Food Allergy in Children Clinical Trial
Official title:
Skin Characteristics of Parents of Food Allergic Pediatric Patients
The purpose of this study is to determine whether disruptions in the skin barrier of parents can contribute to the development of food allergies in their offspring. The study team will compare the superficial skin layers of mothers and fathers who do not have children with diagnosed food allergies to the skin layers of parents who do have children with diagnosed food allergy. The study will include a questionnaire, noninvasive superficial skin testing with skin tapping and transepidermal water loss measurements, and a blood draw.
There is an already well-established link between atopic dermatitis (AD), or eczema, and the
development of food allergies. More specifically, it is believed that sensitizations to food
can occur through low-dose cutaneous sensitization via a disrupted skin barrier. The
strongest genetic contributor to eczema is the FLG loss-of-function or missense mutation,
which is associated with increased transepidermal water loss and increased skin permeability
(1). In a recent study exploring the risk of maternal transmission of allergic risk, it was
found that children of FLG-carrier mothers had a 1.5 increased AD risk, specifically when
these mothers had allergic sensitization (elevated allergen-specific IgE antibody plasma
levels) but independent of their own FLG mutation status (10). This information may suggest
that an interrupted skin barrier in mothers may serve as an environmental risk factor for the
development of food allergies in their offspring.

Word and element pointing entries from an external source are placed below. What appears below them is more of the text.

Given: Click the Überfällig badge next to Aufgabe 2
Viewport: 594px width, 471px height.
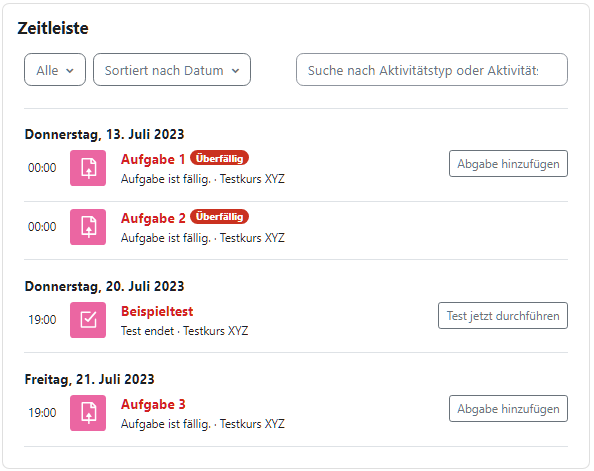Looking at the screenshot, I should click(219, 217).

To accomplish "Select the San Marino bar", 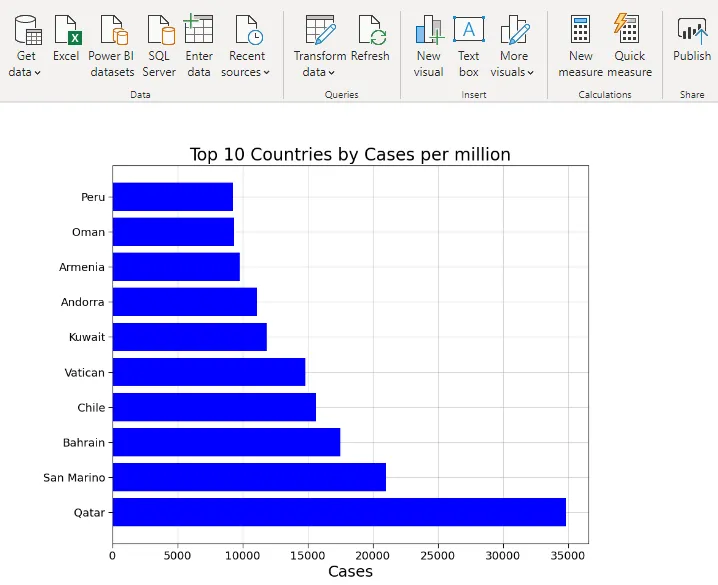I will [x=249, y=477].
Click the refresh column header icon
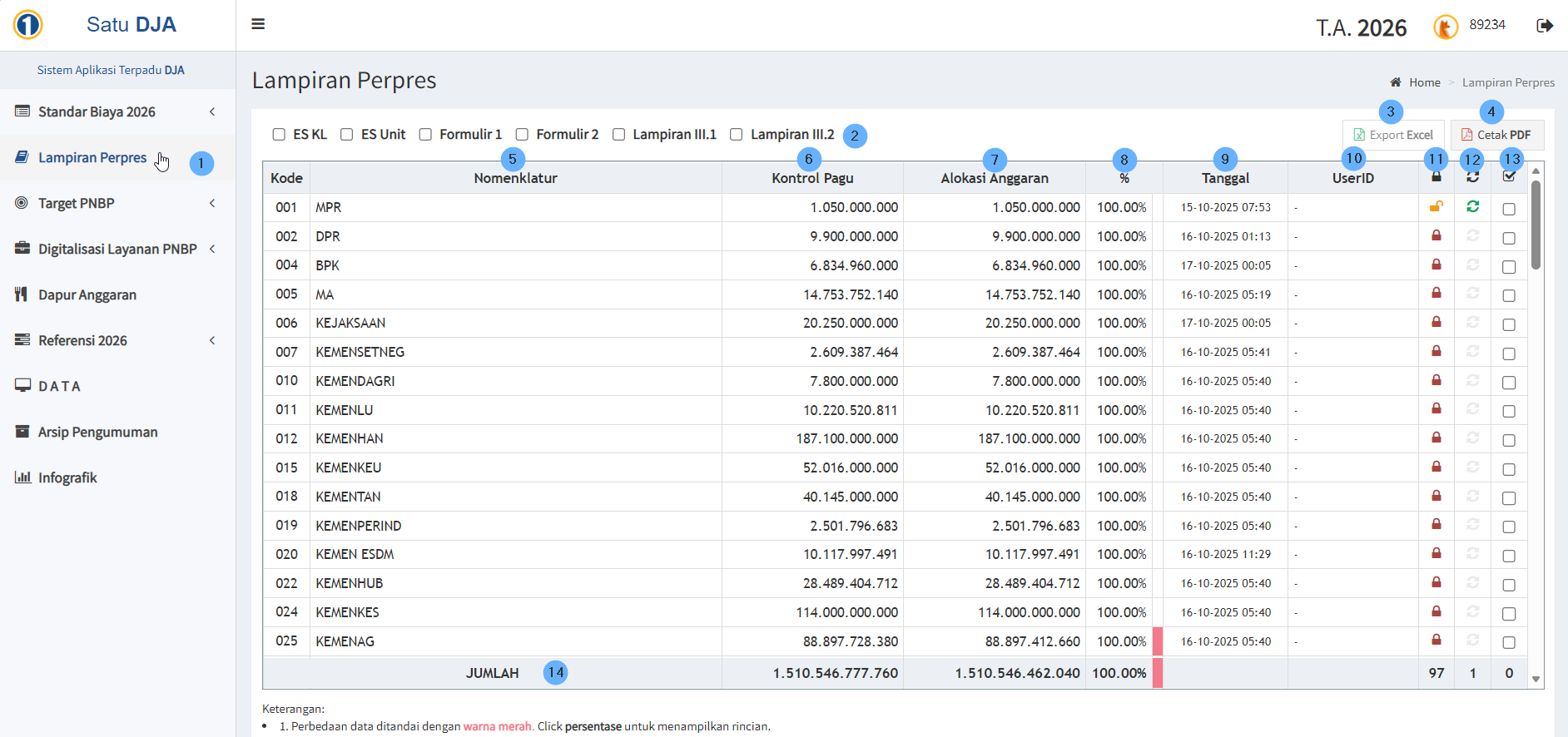This screenshot has height=737, width=1568. point(1472,176)
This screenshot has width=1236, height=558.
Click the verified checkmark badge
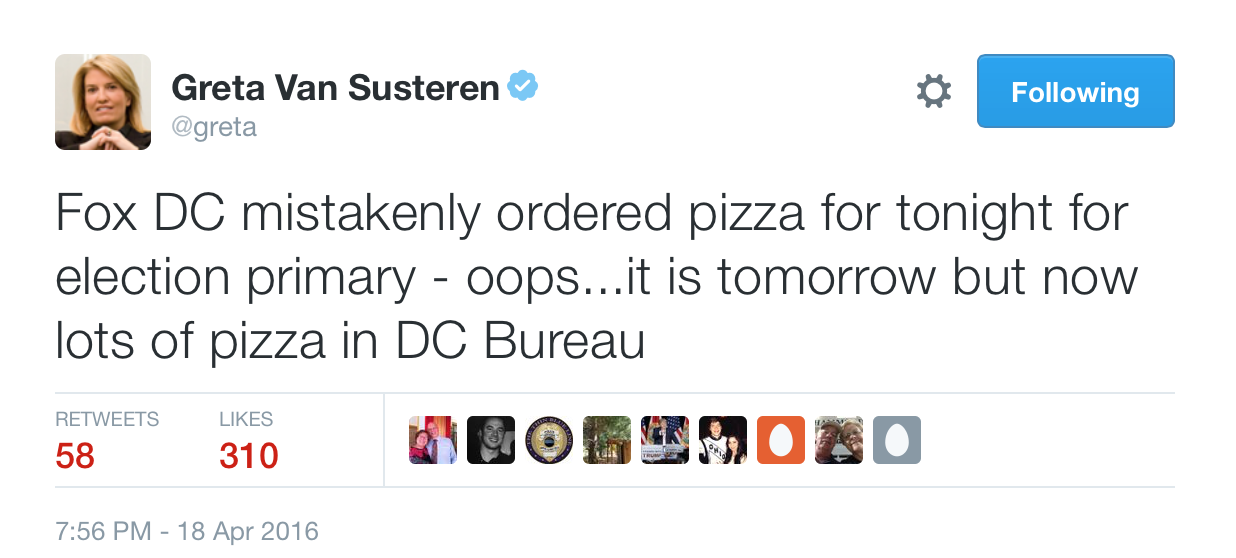(523, 88)
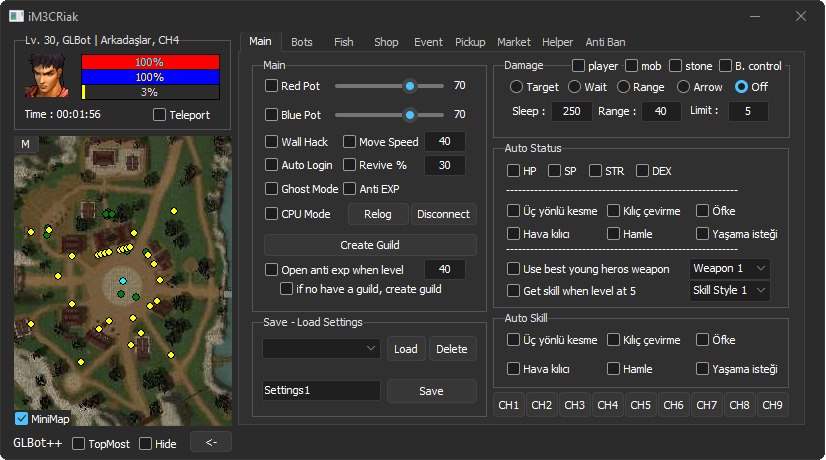Select the Target damage radio option

click(x=516, y=87)
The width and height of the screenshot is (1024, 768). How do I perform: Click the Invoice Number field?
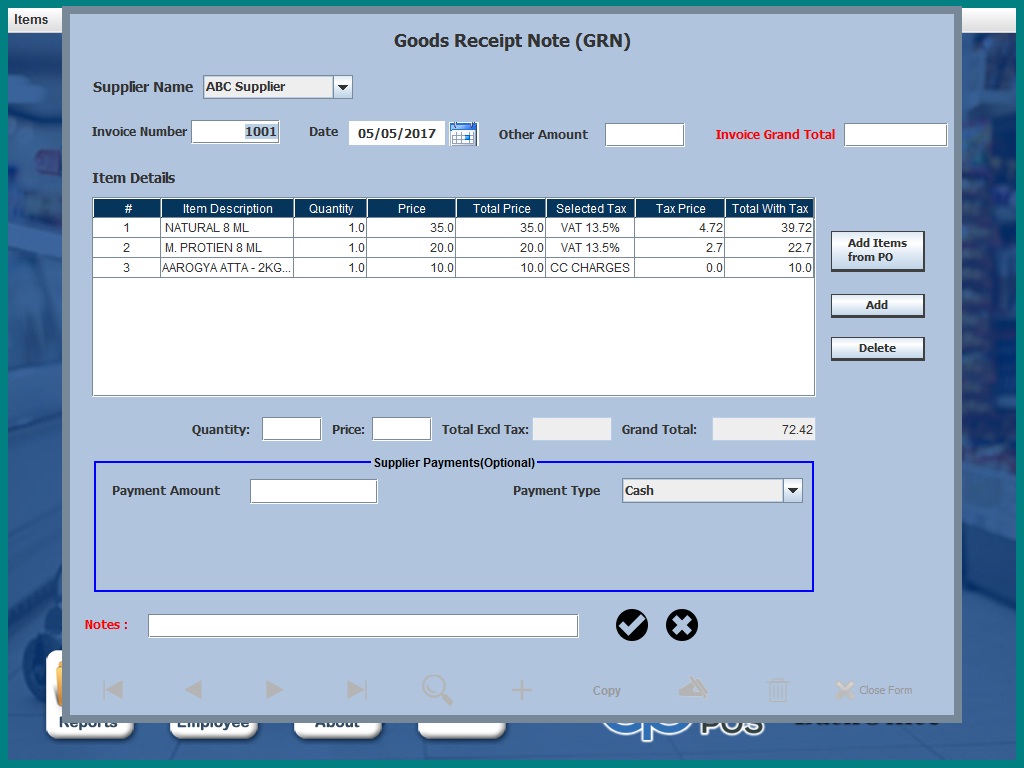pyautogui.click(x=235, y=132)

The purpose of our study is to evaluate the skin characteristics and FLG gene mutation status
of parents of known food allergic pediatric patients. The researchers hypothesize that
parents of food allergic patients will have more significant disruptions in their skin
barrier function than parents of children who do not suffer from food allergies.
In order to evaluate skin barrier disruptions in these subjects, two noninvasive methods will
be performed including skin tape stripping, a total of 30 strips per subject, and
transepidermal water loss measurements using a small device. Both methods are relatively
painless and cause minimal risk to the participant. In order to evaluated FLG gene mutation
status, blood draw will also be performed. Subjects will undergo a focused physical exam and
also be requested to fill out a detailed questionnaire. The researchers will obtain
additional offspring peanut allergy clinical characteristics from the medical records. All
data collection will occur over 1-2 visits, averaging an anticipated 1 hour in total
duration.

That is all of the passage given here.